Known as the “special procedures,” the Council gives single-country mandates to independent experts like Jahangir to report on a specific country or specific issues, such as freedom of religion or violence against women. Protests against “double standards” and “politicization” when it comes to adoption of the special procedures are not as hollow as they may seem. Apart from Iran, only 11 countries have been assigned a special procedure: Belarus, Cambodia, the Central African Republic, North Korea, Eritrea, Mali, Myanmar, Somalia, Sudan, Syria and the Israeli-held Palestinian territories. Many of these were established over the last few years (Iran’s goes back to 2011), whereas some, like the procedure for Cambodia, go back to 1993. With the exception of Israel, almost every other country belongs to what might be described as the “anti-West camp.” Human rights activists are aware that the oppressive regimes of Damascus, Tehran or Asmara use this obvious pattern as an excuse, and many of them have called for special rapporteurs to be appointed to monitor the human rights situation in Western-allied countries including Saudi Arabia, Bahrain, Egypt or Turkey.

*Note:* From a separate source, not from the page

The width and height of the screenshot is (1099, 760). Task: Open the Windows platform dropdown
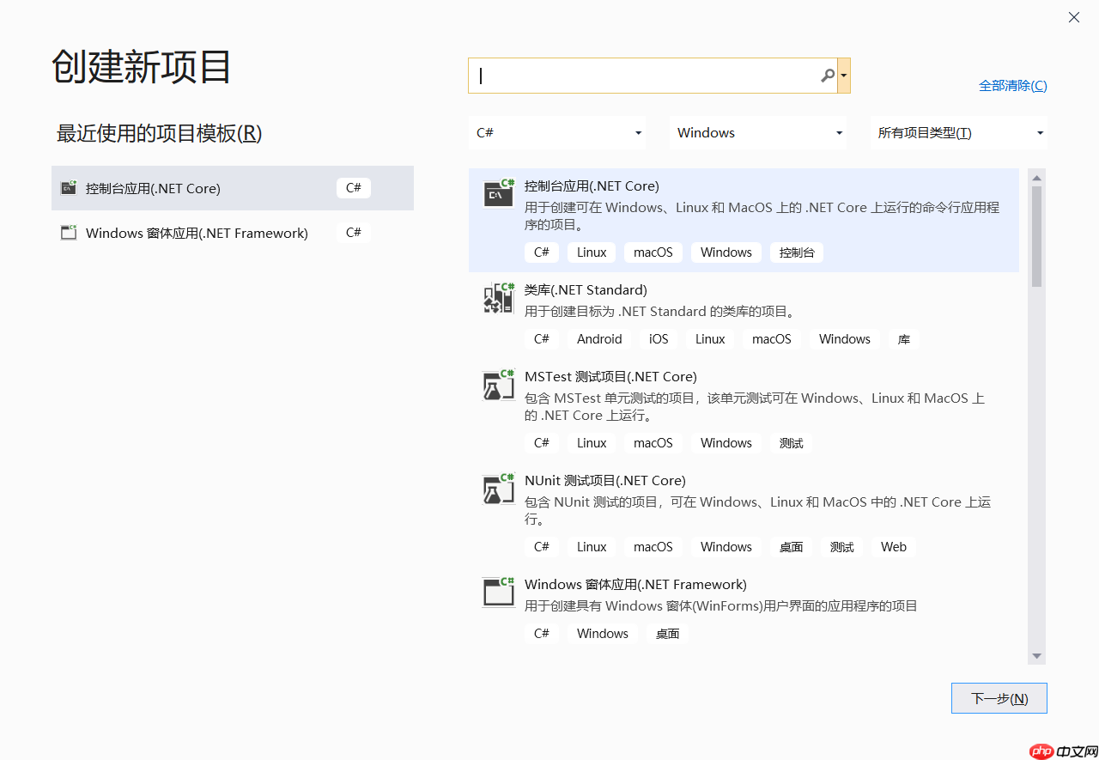pyautogui.click(x=757, y=132)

As it stands, the Third Committee is only getting human rights resolutions about Iran, Myanmar, North Korea and the Russian-held territories of Ukraine (including the Crimean peninsula). Technically, Iran and other states could also present country-specific resolutions to the committee, but they maintain that the Third Committee’s brief should not be discussing human rights.
On November 14, the Iran resolution will most likely be passed, causing Tehran some grief and embarrassment. It will be a reminder that, for all the good will that Tehran nowadays gathers at international institutions, the majority of the world states still think very little of its human rights record (and, by definition, this is mostly non-Western countries). It will be interesting to see how the countries in the Middle East vote, especially given the current Tehran-Riyadh cold war. Pakistan’s opposition to the UN mandate for Iran demonstrated that the Saudis have so far not sufficiently wooed Islamabad.
The Iranian foreign ministry is now run by Javad Zarif, a man who has spent much of his adult life around the UN, working for the Islamic Republic’s permanent representation in New York. Zarif has been asked to join the UN before and is deeply respected by many a UN bureaucrat. In his more than four years as President Rouhani’s foreign minister, Tehran has shown much more willingness to engage with the UN, which has not always made it easy at home. For example, its adoption of a UNESCO education document led to a scandal within Iran and intervention from the Supreme Leader Ayatollah Khamenei.
Despite these shifts and conciliations, little has changed in Iran overall. Human rights continue to be trampled, violated, and ignored. And what’s happening within the Third Committee is a clear reminder of what remains constant, unchanged and, to use Jahangir’s words, “hair-raising.”